DeepEvalEx.Metrics.BaseMetric behaviour (DeepEvalEx v0.1.0)

View Source

Behaviour for evaluation metrics.

All metrics in DeepEvalEx implement this behaviour, which defines the interface for measuring test cases against evaluation criteria.

Implementing a Custom Metric

defmodule MyApp.CustomMetric do
  use DeepEvalEx.Metrics.BaseMetric

  @impl true
  def metric_name, do: "CustomMetric"

  @impl true
  def required_params, do: [:input, :actual_output]

  @impl true
  def measure(test_case, opts) do
    # Your evaluation logic
    score = calculate_score(test_case)
    threshold = Keyword.get(opts, :threshold, 0.5)

    {:ok, DeepEvalEx.Result.new(
      metric: metric_name(),
      score: score,
      threshold: threshold,
      reason: "Explanation..."
    )}
  end
end

Using the using Macro

The use DeepEvalEx.Metrics.BaseMetric macro provides:

  • Default implementation of validate_test_case/2
  • Telemetry instrumentation around measure/2
  • Consistent error handling

You can override any of these defaults.

Summary

Callbacks

Optional callback to provide default options for the metric.

Measures a test case and returns a result.

Returns the name of this metric.

Returns the list of required test case parameters for this metric.

Types

measure_result()

@type measure_result() :: {:ok, DeepEvalEx.Result.t()} | {:error, term()}

opts()

@type opts() :: keyword()

test_case()

@type test_case() :: DeepEvalEx.TestCase.t()

Callbacks

default_opts()

(optional)
@callback default_opts() :: keyword()

Optional callback to provide default options for the metric.

measure(test_case, opts)

@callback measure(test_case(), opts()) :: measure_result()

Measures a test case and returns a result.

Parameters

  • test_case - The test case to evaluate
  • opts - Options including:
    • :threshold - Pass/fail threshold (0.0 - 1.0)

----------------------------------------

**TASKS TO COMPLETE:**
[A] Extract the BaseMetric documentation word for word from "Using the using" to "of these defaults.".
[B] Decide whether each statement agrees with the BaseMetric documentation, answering yes or no and quoting the words of the documentation that settle it: (i) The use macro supplies a default implementation of validate_test_case/2. (ii) The default_opts callback is required for every metric. (iii) In the custom metric example, the threshold falls back to 0.5 when none is given in the options.
[C] Answer these questions from the BaseMetric documentation:
(i) What string does metric_name return in the custom metric example?
(ii) What type is opts() defined as?
(iii) What range is given for the :threshold option?
The rows have nothing to do with this.

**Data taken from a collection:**
----------------------------------------

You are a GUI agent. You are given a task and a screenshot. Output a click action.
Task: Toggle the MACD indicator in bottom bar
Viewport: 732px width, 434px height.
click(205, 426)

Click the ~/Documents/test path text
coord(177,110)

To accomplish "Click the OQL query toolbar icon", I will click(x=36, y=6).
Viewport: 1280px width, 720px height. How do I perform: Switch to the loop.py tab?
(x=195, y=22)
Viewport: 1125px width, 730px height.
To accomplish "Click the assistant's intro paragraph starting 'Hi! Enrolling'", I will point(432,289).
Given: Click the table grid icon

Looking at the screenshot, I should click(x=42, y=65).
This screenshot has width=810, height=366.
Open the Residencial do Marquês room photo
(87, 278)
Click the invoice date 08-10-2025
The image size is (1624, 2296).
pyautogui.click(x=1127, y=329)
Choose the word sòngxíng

----------------------------------------

**SOLUTIONS TO THE EXERCISE:**
[A]
Using the using Macro

The use DeepEvalEx.Metrics.BaseMetric macro provides:

  • Default implementation of validate_test_case/2
  • Telemetry instrumentation around measure/2
  • Consistent error handling

You can override any of these defaults.

[B]
(i) Yes: "Default implementation of validate_test_case/2"
(ii) No: "Optional callback to provide default options for the metric."
(iii) Yes: "threshold = Keyword.get(opts, :threshold, 0.5)"

[C]
(i) "CustomMetric"
(ii) keyword()
(iii) 0.0 - 1.0